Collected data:
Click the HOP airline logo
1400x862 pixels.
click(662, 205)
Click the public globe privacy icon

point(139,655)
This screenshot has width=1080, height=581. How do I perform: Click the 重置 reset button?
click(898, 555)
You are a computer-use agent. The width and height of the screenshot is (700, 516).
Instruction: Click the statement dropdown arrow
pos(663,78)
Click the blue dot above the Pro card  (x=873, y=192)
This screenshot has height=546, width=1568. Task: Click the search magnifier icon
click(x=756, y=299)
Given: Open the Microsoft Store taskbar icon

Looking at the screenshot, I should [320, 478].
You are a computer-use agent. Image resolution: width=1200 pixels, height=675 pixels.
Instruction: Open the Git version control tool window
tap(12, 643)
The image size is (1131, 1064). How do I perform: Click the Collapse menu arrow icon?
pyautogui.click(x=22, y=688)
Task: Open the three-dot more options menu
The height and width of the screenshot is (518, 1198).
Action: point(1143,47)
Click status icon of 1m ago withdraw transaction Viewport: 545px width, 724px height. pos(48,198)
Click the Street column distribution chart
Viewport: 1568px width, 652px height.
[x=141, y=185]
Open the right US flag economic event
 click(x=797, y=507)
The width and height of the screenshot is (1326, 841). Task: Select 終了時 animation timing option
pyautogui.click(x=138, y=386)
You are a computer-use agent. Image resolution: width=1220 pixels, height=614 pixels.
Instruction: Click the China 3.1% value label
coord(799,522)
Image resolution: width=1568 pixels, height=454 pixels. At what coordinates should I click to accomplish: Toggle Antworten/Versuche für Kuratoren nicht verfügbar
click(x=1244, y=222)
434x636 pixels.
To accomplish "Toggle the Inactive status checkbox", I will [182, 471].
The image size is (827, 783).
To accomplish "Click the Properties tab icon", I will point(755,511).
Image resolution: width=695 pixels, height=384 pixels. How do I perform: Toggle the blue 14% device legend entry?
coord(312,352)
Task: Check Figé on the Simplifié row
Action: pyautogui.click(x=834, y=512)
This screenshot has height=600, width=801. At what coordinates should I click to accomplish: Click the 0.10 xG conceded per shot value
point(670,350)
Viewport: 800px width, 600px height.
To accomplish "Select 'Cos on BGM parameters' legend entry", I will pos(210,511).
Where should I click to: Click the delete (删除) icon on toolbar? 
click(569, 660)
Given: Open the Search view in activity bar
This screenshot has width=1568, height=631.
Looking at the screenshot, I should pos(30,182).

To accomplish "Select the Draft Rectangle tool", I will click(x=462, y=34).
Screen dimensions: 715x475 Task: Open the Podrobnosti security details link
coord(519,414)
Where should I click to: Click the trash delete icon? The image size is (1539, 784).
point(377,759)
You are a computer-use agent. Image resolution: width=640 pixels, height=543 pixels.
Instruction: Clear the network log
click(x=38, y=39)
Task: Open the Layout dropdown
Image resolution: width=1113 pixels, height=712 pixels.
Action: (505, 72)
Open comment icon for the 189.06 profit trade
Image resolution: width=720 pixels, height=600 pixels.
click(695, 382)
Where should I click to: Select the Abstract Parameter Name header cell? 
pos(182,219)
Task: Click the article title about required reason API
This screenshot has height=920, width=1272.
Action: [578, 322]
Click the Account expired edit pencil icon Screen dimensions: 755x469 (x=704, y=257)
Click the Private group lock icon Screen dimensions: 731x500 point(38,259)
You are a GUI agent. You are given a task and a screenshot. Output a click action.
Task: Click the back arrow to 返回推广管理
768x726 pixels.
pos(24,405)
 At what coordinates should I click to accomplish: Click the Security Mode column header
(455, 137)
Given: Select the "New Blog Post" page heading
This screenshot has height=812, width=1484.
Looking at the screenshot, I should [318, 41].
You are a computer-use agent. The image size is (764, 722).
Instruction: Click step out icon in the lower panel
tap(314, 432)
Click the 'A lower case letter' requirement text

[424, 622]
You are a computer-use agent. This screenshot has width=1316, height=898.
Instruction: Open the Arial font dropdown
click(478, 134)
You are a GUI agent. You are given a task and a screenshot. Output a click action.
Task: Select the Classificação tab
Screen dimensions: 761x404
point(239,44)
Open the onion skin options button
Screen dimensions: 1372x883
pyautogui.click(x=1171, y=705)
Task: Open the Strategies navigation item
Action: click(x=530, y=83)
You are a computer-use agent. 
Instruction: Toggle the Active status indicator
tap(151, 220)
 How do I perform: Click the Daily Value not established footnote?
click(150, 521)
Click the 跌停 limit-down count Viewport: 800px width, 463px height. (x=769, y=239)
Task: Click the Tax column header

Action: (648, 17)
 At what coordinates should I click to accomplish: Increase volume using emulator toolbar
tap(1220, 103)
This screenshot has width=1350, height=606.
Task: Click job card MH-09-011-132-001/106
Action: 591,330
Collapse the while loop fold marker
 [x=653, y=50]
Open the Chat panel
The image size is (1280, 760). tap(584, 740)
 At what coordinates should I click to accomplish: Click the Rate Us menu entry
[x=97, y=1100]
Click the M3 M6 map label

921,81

Work task. In the entries above, find each line with "computer" and list it.

Exercise response.
You are a computer-use agent. The width and height of the screenshot is (700, 516).
You are a computer-use agent. Image resolution: width=1200 pixels, height=675 pixels.
You are a computer-use agent. Image resolution: width=1220 pixels, height=614 pixels.
You are a computer-use agent. Image resolution: width=640 pixels, height=543 pixels.
You are a computer-use agent. The image size is (764, 722).
You are a computer-use agent. This screenshot has width=1316, height=898.
You are a computer-use agent. 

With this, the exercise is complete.